* begin Material to process *
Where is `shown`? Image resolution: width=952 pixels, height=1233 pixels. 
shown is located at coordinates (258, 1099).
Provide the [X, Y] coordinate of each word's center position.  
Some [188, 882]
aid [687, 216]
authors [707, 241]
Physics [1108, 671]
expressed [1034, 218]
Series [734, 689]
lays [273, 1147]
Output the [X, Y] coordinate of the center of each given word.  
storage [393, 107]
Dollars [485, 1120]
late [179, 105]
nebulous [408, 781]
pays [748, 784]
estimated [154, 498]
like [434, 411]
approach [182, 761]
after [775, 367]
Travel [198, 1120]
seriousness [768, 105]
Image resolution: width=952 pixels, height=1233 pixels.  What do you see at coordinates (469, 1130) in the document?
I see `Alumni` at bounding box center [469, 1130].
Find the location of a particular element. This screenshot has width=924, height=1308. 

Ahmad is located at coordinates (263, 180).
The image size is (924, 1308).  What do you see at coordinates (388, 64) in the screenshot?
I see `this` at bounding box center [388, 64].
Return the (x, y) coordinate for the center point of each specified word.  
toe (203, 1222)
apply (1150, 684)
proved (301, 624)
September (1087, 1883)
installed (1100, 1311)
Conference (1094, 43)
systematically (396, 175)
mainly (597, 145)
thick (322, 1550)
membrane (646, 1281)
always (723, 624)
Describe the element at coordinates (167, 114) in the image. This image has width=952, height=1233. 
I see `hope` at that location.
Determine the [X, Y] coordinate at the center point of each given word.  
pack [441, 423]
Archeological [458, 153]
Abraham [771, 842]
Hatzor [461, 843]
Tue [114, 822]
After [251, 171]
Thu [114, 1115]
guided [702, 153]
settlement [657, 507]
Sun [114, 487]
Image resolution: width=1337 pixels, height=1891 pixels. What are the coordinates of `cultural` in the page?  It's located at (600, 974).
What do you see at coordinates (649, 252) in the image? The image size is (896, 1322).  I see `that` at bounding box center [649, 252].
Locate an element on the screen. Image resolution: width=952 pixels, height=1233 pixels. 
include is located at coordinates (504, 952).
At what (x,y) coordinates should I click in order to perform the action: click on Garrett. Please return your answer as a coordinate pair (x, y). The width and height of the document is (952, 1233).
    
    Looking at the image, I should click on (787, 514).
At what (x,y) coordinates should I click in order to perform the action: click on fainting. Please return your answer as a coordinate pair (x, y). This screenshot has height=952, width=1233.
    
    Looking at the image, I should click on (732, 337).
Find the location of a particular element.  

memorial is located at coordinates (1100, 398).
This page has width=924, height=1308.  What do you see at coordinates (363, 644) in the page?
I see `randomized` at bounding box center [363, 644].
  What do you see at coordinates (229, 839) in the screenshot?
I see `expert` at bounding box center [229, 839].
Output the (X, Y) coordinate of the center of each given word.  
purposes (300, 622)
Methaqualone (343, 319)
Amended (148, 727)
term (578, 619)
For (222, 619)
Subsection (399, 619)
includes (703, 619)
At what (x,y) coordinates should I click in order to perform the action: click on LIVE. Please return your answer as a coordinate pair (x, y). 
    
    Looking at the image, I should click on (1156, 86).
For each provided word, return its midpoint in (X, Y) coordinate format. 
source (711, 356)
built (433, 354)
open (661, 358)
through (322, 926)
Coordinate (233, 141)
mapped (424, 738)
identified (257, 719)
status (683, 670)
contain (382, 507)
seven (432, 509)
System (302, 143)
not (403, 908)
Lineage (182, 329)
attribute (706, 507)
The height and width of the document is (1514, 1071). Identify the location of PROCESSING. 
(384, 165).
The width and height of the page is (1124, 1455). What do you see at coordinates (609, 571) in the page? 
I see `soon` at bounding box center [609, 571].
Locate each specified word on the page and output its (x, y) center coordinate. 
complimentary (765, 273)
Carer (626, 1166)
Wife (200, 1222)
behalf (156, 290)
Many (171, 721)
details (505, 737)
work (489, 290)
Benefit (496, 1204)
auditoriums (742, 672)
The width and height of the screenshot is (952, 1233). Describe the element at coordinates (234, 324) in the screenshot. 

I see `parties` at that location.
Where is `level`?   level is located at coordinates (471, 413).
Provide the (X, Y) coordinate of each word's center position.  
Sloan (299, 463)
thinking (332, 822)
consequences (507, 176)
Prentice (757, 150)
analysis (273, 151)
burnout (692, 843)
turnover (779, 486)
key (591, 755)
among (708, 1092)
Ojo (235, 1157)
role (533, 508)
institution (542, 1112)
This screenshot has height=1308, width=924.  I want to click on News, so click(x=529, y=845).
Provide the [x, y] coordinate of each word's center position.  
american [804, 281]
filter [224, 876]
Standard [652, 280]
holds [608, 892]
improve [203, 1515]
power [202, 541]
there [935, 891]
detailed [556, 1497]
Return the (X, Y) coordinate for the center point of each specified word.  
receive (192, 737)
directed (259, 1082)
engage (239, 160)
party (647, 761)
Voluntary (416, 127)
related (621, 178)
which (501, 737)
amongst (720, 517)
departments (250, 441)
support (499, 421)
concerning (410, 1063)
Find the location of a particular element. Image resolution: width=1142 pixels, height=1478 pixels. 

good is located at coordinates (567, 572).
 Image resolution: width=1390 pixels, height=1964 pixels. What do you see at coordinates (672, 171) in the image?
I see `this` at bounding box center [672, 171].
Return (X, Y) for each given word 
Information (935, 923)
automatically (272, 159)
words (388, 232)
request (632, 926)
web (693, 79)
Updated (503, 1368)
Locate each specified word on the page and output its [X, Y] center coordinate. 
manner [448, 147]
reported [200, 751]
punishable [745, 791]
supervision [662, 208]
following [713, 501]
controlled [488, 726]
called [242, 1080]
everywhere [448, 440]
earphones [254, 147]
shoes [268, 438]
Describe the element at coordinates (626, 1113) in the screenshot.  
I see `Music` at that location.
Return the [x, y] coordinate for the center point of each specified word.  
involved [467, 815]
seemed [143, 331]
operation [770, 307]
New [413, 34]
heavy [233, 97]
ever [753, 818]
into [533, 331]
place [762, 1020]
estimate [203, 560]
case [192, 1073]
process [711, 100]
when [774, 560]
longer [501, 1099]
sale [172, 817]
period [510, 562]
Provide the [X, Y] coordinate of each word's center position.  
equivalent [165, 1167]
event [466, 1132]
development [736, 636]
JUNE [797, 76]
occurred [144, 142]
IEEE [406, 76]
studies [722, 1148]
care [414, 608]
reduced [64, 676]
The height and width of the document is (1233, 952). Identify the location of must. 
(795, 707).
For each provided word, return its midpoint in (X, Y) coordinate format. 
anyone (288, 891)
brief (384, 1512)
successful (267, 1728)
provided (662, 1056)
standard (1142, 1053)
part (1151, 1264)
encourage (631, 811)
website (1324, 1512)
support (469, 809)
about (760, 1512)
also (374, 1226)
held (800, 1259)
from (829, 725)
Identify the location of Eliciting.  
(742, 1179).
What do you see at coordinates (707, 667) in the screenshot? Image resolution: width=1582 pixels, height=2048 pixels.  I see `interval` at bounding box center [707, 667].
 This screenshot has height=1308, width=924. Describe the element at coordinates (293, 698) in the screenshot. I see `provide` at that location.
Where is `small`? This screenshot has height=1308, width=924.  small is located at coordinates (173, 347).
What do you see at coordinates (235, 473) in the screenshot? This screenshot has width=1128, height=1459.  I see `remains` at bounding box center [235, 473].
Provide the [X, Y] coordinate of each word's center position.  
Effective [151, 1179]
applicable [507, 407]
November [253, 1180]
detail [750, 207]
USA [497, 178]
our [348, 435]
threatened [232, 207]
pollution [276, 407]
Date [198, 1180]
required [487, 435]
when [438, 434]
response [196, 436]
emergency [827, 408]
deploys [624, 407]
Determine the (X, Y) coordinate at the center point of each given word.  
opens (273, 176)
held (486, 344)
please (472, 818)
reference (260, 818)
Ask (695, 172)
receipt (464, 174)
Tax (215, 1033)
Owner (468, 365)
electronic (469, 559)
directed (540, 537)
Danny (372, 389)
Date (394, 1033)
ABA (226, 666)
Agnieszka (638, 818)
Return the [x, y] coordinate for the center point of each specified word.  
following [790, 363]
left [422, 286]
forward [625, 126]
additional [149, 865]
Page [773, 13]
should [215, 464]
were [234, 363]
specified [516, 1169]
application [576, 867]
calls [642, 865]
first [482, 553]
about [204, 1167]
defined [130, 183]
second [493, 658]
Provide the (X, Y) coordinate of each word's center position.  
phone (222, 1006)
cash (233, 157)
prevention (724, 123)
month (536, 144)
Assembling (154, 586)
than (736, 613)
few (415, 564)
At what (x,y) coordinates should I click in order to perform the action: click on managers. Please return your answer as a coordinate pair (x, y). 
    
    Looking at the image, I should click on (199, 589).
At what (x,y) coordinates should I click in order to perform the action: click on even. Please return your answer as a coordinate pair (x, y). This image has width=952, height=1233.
* end Material to process *
*Exercise requirements*. Please reproduce the data above exactly, beginning at the line that contains "not (403, 908)" and stopping after the line that contains "Carer (626, 1166)".

*Written solution*.
not (403, 908)
Lineage (182, 329)
attribute (706, 507)
The height and width of the document is (1514, 1071). Identify the location of PROCESSING. 
(384, 165).
The width and height of the page is (1124, 1455). What do you see at coordinates (609, 571) in the page? 
I see `soon` at bounding box center [609, 571].
Locate each specified word on the page and output its (x, y) center coordinate. 
complimentary (765, 273)
Carer (626, 1166)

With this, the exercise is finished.